*** EXCERPTED TEXT ***
Meditations On Christianity in its Relation To The Actual State Of Society And Opinion.
First Meditation. Christianity And Liberty.
Second Meditation. Christianity And Morality.
Third Meditation. Christianity And Science.
Fourth Meditation. Christian Ignorance.
Fifth Meditation. Christian Faith.
Sixth Meditation. Christian Life.
Appendix.
The End.
Preface.
Table of Contents
In the First Series of these Meditations, I gave a summary of the facts and dogmas which constitute, as I think, the foundation and the essence of the Christian Religion. In the next series I retraced the Reawakening of Faith and of Christian Life during the nineteenth century in France, both amongst Romanists and Protestants. With Christianity thus reanimated and resuscitated amongst us, after having passed through one of its most violent trials, I confronted the principal philosophical systems which in these days reject and combat it: Rationalism, Positivism, Pantheism, Materialism, Scepticism. I essayed to determine the fundamental error which seems to me to characterize each of those systems, and to have always rendered them inadequate to the office either of satisfying or explaining man's nature and destiny. That series of my Meditations I concluded with these words: Why is it that Christianity, in spite of all the attacks which it has had to undergo, and all the ordeals through which it has been made to pass, has for eighteen centuries satisfied infinitely better the spontaneous instincts and invincible cravings of humanity? Is it not because it is pure from the errors which vitiate the different systems of philosophy just passed in review? because it fills up the void that those systems either create or leave in the human soul? because, in short, it conducts man nigher to the fountain of light?
*** SUPPLIED DATA ***
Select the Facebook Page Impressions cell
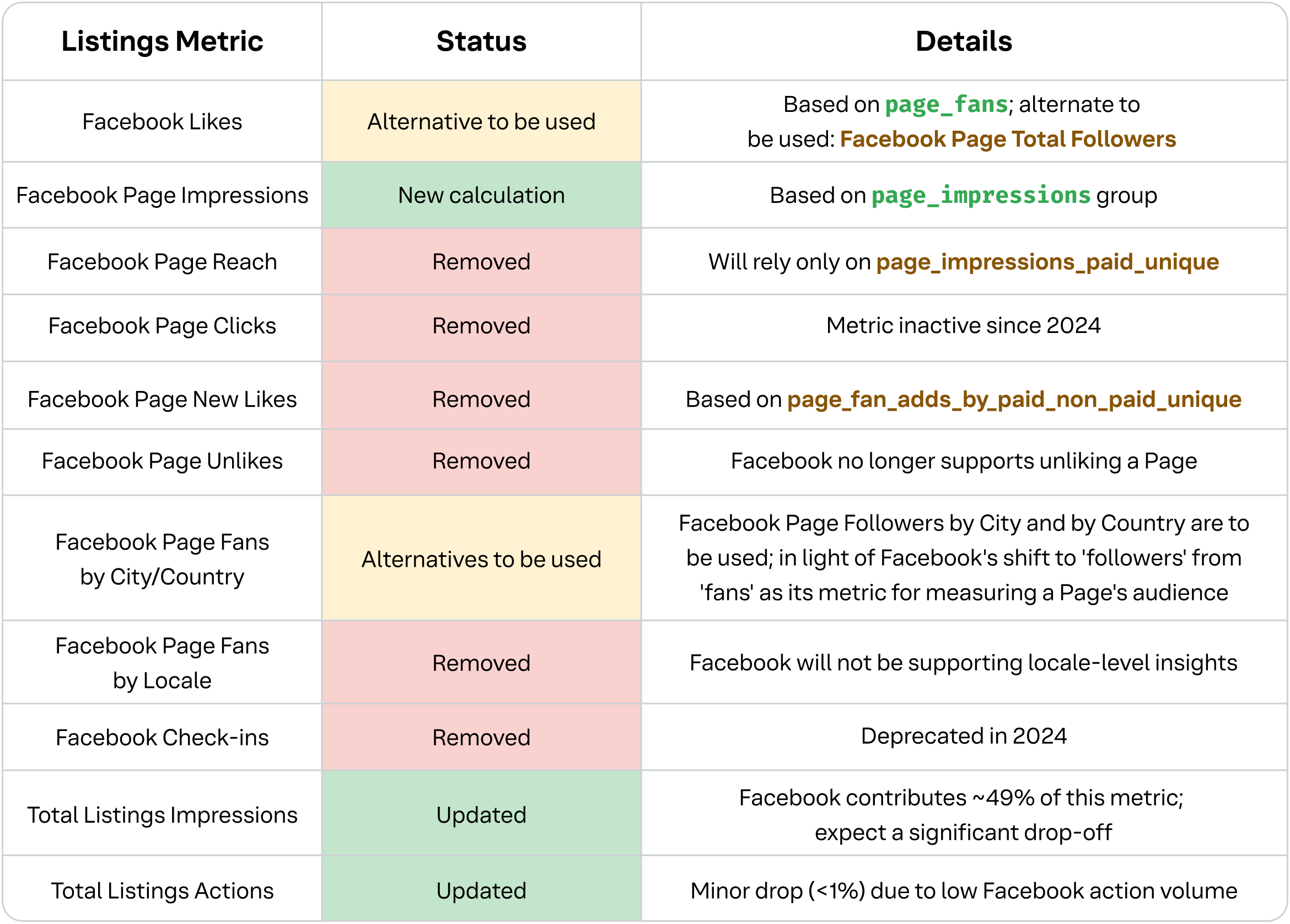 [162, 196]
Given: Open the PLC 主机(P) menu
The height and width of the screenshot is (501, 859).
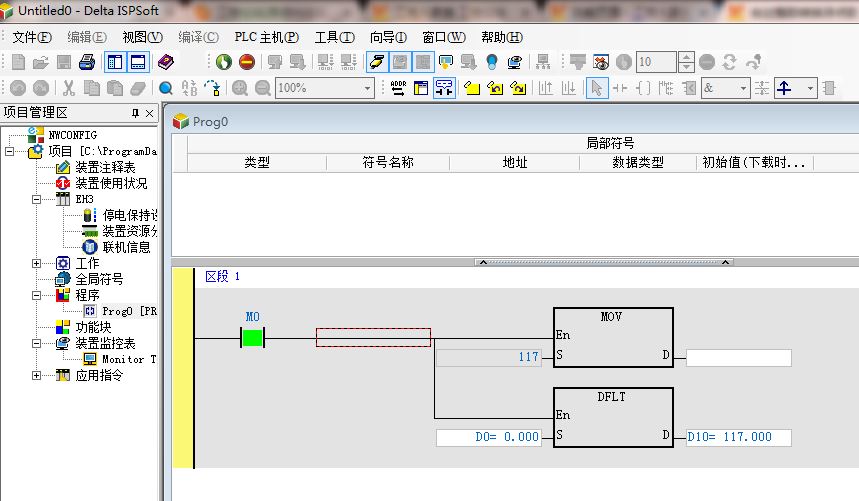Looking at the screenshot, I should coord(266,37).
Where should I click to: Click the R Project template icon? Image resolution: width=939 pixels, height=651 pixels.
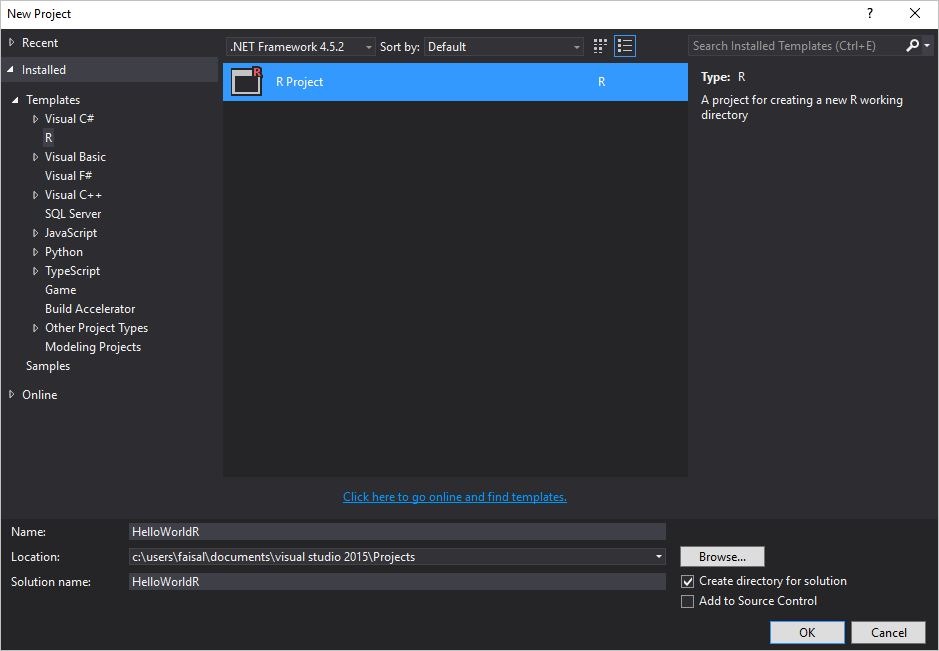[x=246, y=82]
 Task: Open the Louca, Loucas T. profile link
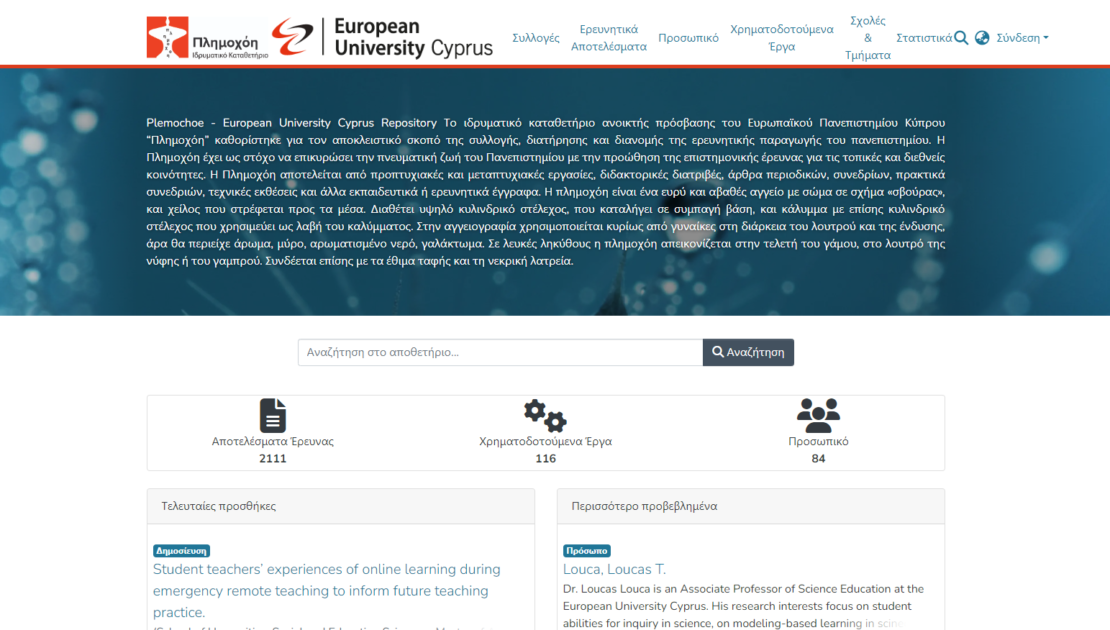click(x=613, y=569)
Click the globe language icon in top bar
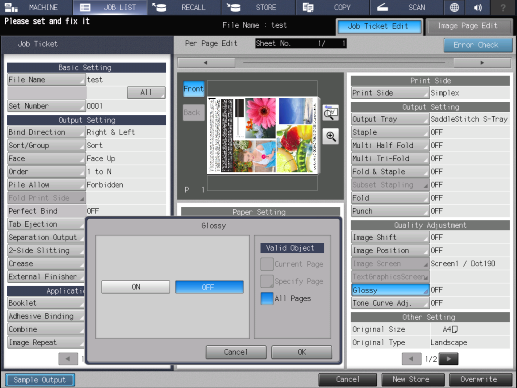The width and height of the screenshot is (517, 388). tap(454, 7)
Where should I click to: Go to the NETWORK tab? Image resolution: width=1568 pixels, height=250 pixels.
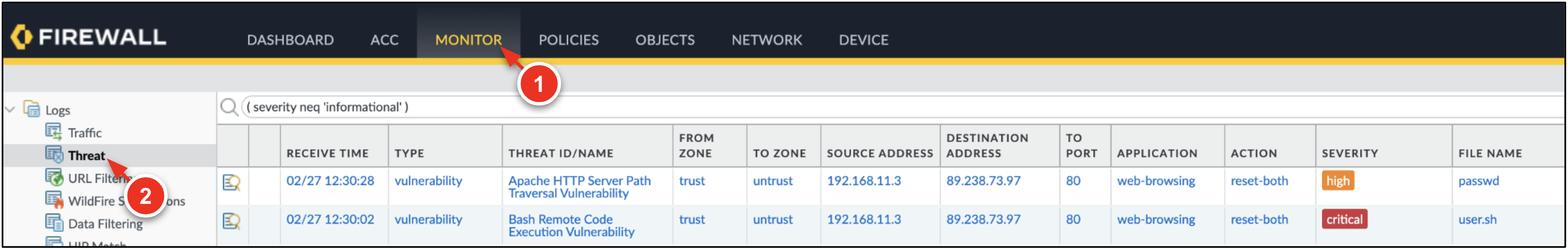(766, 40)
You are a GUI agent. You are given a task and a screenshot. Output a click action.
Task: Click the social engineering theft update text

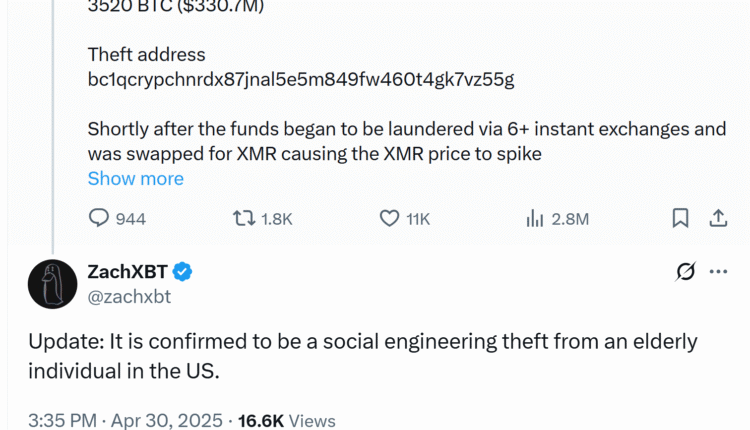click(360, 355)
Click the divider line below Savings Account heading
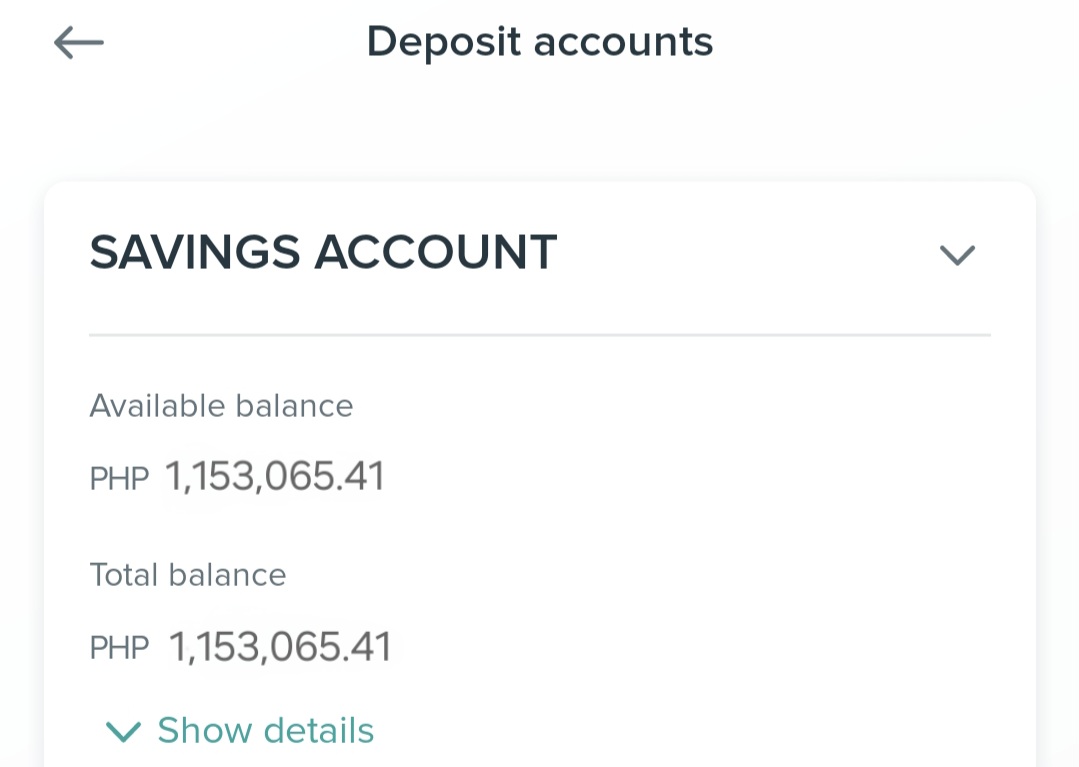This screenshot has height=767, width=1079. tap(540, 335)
***
> [EXERCISE TASKS]:
A. From the excerpt on Christianity, quote the passage that begins with the words "First Meditation. Christianity" and ends after the words "Meditation. Christian Life.".
B. Using the excerpt on Christianity, decide whether each statement agrees with it. For each one, answer yes or no and quote the words that settle it.
(i) The second series of Meditations retraced the reawakening of faith in nineteenth-century France.
(ii) Idealism is one of the philosophical systems confronted.
(iii) Christianity is said to have satisfied humanity's cravings for twelve centuries.
C. In the excerpt on Christianity, which meditation is titled "Christianity And Science"?

> [RESPONSES BY TASK]:
A.
First Meditation. Christianity And Liberty.
Second Meditation. Christianity And Morality.
Third Meditation. Christianity And Science.
Fourth Meditation. Christian Ignorance.
Fifth Meditation. Christian Faith.
Sixth Meditation. Christian Life.

B.
(i) Yes: "In the next series I retraced the Reawakening of Faith and of Christian Life during the nineteenth century in France"
(ii) No: "Rationalism, Positivism, Pantheism, Materialism, Scepticism."
(iii) No: "has for eighteen centuries satisfied infinitely better the spontaneous instincts and invincible cravings of humanity"

C. The Third Meditation.